The lack of quality advisers to service borrowers when mortgage sales pick up will be a major concern for the industry, according to an exclusive Mortgage Solutions report.
Its research, revealed by Ian Giles marketing at the British Mortgage Senate last week, estimated mortgage adviser numbers have fallen 56% from 33,000 in mid 2007 to 14,500 in May 2010.
The market would have to rise from its current £143bn level to £215bn before the shortfall is felt, according to the research. Many firms may also be looking to quality new entrants as a better option than returnees.
Roughly 60% of those who left the industry have moved into other industries, with 25% thought to have stayed in financial services, including banking and debt management.
The notable sector exceptions include the public sector, taxi driving, teaching and even pizza delivery.
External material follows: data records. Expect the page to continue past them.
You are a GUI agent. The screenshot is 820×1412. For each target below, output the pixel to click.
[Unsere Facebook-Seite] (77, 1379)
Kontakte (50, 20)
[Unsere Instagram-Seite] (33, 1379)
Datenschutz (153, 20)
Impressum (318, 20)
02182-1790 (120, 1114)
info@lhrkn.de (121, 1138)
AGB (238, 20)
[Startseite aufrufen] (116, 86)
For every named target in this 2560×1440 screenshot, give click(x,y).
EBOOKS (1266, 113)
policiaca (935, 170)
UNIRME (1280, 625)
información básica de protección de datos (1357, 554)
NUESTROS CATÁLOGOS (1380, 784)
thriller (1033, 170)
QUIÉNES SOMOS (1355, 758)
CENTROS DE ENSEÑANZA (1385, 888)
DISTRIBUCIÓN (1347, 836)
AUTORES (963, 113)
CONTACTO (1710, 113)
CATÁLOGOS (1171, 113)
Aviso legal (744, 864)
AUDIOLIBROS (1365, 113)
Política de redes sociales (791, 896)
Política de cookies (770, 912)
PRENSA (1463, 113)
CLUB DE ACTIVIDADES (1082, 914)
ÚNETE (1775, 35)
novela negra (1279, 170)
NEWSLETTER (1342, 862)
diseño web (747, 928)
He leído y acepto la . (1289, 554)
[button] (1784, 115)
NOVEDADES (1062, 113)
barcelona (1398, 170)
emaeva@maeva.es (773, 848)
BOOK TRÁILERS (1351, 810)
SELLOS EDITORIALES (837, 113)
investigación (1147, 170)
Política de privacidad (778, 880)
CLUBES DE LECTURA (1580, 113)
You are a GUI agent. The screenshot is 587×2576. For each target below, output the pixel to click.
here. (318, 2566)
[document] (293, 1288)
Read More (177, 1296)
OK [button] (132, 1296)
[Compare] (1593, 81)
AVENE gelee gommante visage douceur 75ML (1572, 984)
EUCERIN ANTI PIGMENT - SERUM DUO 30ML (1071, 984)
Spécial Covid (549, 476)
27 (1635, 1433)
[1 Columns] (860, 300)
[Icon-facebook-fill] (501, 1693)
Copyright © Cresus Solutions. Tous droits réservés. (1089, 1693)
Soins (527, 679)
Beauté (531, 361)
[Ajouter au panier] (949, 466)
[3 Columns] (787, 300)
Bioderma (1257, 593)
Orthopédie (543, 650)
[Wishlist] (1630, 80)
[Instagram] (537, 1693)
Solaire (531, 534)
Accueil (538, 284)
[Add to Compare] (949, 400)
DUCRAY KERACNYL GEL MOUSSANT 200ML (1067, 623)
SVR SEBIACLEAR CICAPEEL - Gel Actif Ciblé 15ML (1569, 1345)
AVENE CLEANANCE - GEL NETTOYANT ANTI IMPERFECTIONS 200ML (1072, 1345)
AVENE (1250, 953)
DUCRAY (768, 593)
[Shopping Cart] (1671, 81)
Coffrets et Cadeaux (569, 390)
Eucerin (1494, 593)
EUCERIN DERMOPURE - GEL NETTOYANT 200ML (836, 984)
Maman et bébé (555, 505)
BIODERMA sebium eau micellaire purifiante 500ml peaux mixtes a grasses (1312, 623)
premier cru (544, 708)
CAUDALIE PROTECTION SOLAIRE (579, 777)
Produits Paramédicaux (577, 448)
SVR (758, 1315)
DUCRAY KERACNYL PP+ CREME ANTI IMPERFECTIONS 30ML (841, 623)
When the upturn comes, intermediary firms are confident they can ‘scale up as quickly as lenders' but high-quality recruitment will be seen as the key, longer-term issue, according to the broker and lender survey.
Broker firms recruit as business volumes grow, which left many firms unsure of how to tackle the variable market this year, the survey showed.
Alison Beech, business development director at Spicerhaart, which is interviewing mortgage brokers agrees recruiting to 'fit and proper' standards is a challenge.
"We compete against the banking sector. Estate agency-based advisers need to work weekends, unlike banks, which doesn't help, along with the fact that banking also pays very well," she says.
Training and development was listed by 36% as the biggest cash and time drain during the recruitment process, followed by the recruitment fee, the time cost while 18% cited the cost of making a bad hire.
Katie Tucker, chief operating officer of high-net worth broker firm Private Finance, says the cost in time and money partly explained the firm's mix of employed and self-employed personnel.
She believes it is a retention issue adding ten years ago, John Charcol's rigorous training process created half the industry.
"Companies have stopped doing that because brokers walk away after two or three years, instead of five.
"Of the new companies that sprang up in 2006/7, those putting in the training were losing out, and those that didn't thought that it hardly mattered anyway, because business was booming."